### TASK DIRECTIONS:
Would you repeat the entries beneath, with nothing changed?

── DATA TO PROCESS ──

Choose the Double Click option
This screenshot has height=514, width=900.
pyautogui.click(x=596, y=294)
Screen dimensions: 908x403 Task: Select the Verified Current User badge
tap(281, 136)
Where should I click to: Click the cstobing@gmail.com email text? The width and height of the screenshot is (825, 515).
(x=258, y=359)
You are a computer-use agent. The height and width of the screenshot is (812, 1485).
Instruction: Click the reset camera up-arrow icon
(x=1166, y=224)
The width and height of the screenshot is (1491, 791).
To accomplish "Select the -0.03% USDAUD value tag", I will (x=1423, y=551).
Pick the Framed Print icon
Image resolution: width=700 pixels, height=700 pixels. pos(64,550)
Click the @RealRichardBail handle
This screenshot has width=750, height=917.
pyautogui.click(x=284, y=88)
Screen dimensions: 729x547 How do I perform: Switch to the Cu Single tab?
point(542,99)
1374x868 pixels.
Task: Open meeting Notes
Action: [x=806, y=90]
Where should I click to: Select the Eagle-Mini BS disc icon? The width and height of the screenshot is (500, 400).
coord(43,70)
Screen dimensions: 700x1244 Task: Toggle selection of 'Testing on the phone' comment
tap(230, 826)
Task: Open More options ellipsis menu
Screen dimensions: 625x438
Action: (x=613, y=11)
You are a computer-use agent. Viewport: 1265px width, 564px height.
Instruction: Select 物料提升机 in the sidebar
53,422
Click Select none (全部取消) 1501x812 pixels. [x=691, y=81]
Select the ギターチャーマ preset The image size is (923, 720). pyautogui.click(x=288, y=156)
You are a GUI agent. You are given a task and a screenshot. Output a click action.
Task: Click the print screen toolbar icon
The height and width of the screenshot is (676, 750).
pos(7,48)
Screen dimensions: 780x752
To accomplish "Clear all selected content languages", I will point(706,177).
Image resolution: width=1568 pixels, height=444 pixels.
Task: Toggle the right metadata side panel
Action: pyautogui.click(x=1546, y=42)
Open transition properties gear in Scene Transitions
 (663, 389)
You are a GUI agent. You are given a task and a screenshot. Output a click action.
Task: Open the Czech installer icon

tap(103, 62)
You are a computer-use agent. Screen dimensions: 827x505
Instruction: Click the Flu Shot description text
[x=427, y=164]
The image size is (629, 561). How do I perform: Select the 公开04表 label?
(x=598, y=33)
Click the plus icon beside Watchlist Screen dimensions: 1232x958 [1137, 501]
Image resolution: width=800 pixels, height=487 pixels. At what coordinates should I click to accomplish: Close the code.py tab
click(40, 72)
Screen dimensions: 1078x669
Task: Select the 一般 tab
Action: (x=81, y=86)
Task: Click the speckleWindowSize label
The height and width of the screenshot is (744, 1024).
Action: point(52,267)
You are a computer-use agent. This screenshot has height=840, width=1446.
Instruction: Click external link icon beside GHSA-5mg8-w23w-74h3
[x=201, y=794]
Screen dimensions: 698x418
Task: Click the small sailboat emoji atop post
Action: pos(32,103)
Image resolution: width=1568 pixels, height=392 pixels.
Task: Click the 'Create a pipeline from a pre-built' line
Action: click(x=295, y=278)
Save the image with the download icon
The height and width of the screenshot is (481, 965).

───

### PROBLEM SOLUTION:
Choose the Double Click option
This screenshot has height=514, width=900.
pyautogui.click(x=596, y=294)
Screen dimensions: 908x403 Task: Select the Verified Current User badge
tap(281, 136)
Where should I click to: Click the cstobing@gmail.com email text? The width and height of the screenshot is (825, 515).
(x=258, y=359)
You are a computer-use agent. The height and width of the screenshot is (812, 1485).
Instruction: Click the reset camera up-arrow icon
(x=1166, y=224)
The width and height of the screenshot is (1491, 791).
To accomplish "Select the -0.03% USDAUD value tag", I will (x=1423, y=551).
Pick the Framed Print icon
Image resolution: width=700 pixels, height=700 pixels. pos(64,550)
Click the @RealRichardBail handle
This screenshot has width=750, height=917.
pyautogui.click(x=284, y=88)
Screen dimensions: 729x547 How do I perform: Switch to the Cu Single tab?
point(542,99)
1374x868 pixels.
Task: Open meeting Notes
Action: [x=806, y=90]
Where should I click to: Select the Eagle-Mini BS disc icon? The width and height of the screenshot is (500, 400).
coord(43,70)
Screen dimensions: 700x1244 Task: Toggle selection of 'Testing on the phone' comment
tap(230, 826)
Task: Open More options ellipsis menu
Screen dimensions: 625x438
Action: (x=613, y=11)
You are a computer-use agent. Viewport: 1265px width, 564px height.
Instruction: Select 物料提升机 in the sidebar
53,422
Click Select none (全部取消) 1501x812 pixels. [x=691, y=81]
Select the ギターチャーマ preset The image size is (923, 720). pyautogui.click(x=288, y=156)
You are a GUI agent. You are given a task and a screenshot. Output a click action.
Task: Click the print screen toolbar icon
The height and width of the screenshot is (676, 750).
pos(7,48)
Screen dimensions: 780x752
To accomplish "Clear all selected content languages", I will point(706,177).
Image resolution: width=1568 pixels, height=444 pixels.
Task: Toggle the right metadata side panel
Action: pyautogui.click(x=1546, y=42)
Open transition properties gear in Scene Transitions
 (663, 389)
You are a GUI agent. You are given a task and a screenshot. Output a click action.
Task: Open the Czech installer icon

tap(103, 62)
You are a computer-use agent. Screen dimensions: 827x505
Instruction: Click the Flu Shot description text
[x=427, y=164]
The image size is (629, 561). How do I perform: Select the 公开04表 label?
(x=598, y=33)
Click the plus icon beside Watchlist Screen dimensions: 1232x958 [1137, 501]
Image resolution: width=800 pixels, height=487 pixels. At what coordinates should I click to accomplish: Close the code.py tab
click(40, 72)
Screen dimensions: 1078x669
Task: Select the 一般 tab
Action: (x=81, y=86)
Task: Click the speckleWindowSize label
The height and width of the screenshot is (744, 1024).
Action: point(52,267)
You are a computer-use agent. This screenshot has height=840, width=1446.
Instruction: Click external link icon beside GHSA-5mg8-w23w-74h3
[x=201, y=794]
Screen dimensions: 698x418
Task: Click the small sailboat emoji atop post
Action: pos(32,103)
Image resolution: width=1568 pixels, height=392 pixels.
Task: Click the 'Create a pipeline from a pre-built' line
Action: click(x=295, y=278)
Save the image with the download icon
The height and width of the screenshot is (481, 965).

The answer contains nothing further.